Foto - Francisco Fontenele |
Aos 67 de anos, a carcaça, como o poeta tinha se acostumado a se referir à própria carne, formava um arco, com a coluna dobrando-se quase numa meia-lua.
Era o modo de Mário equilibrar-se nas ruas de Fortaleza: maleável, deslizante, anguloso. Com o tempo, habitou-se a desviar de quinas e arestas, numa reengenharia social que impunha ao corpo uma lição tortuosa.
O poeta não foi pedinte. Foi pedestre.
Dispunha das pernas e dos versos.
Lírico à deriva pela cidade, fez da Praça do Ferreira e do Centro Dragão do Mar os entrepostos de uma romaria cotidiana em cujo altar repousava o gozo, única musa.

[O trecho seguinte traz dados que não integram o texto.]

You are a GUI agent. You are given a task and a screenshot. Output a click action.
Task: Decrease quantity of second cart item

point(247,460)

Celebrou a errância e aceitou a miséria. Dispensou conforto e lar, sem os quais a maioria de nós dificilmente admitiria viver. Andou ao passo do desatino.

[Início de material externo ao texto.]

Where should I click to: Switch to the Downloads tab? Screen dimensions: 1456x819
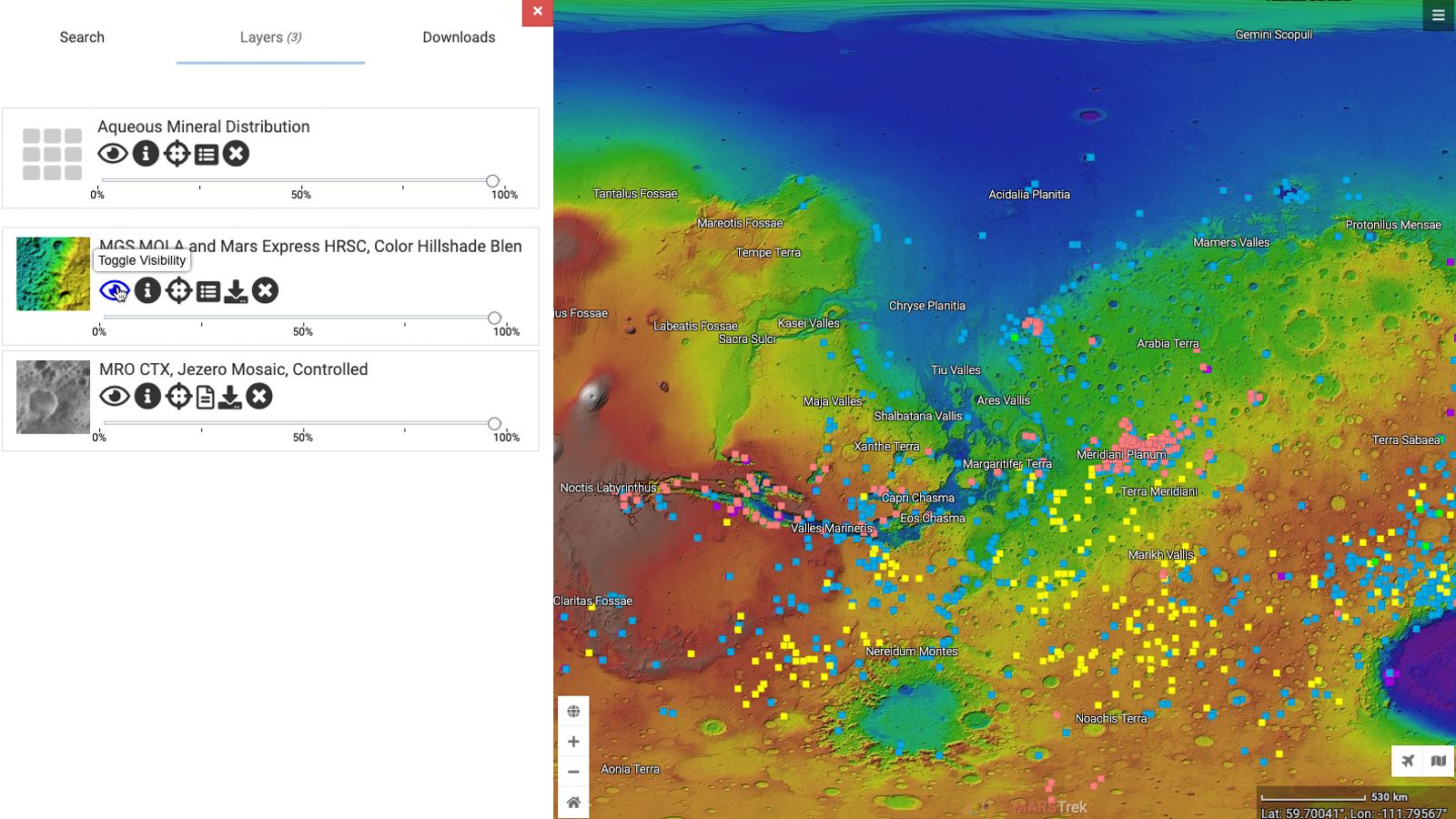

Por conta própria, desorientou-se.
Na paranoia da metrópole, arremetia aos solavancos, amigo de muros, calçadas, árvores e bancos. Um Patativa em movimento, confundia-se com a paisagem.
Era cartão-postal ambulante, e nisso assustava sensibilidades, que viam nele apenas um trapo humano metido em farrapos. Poucos souberam conhecer o poeta Mário Gomes.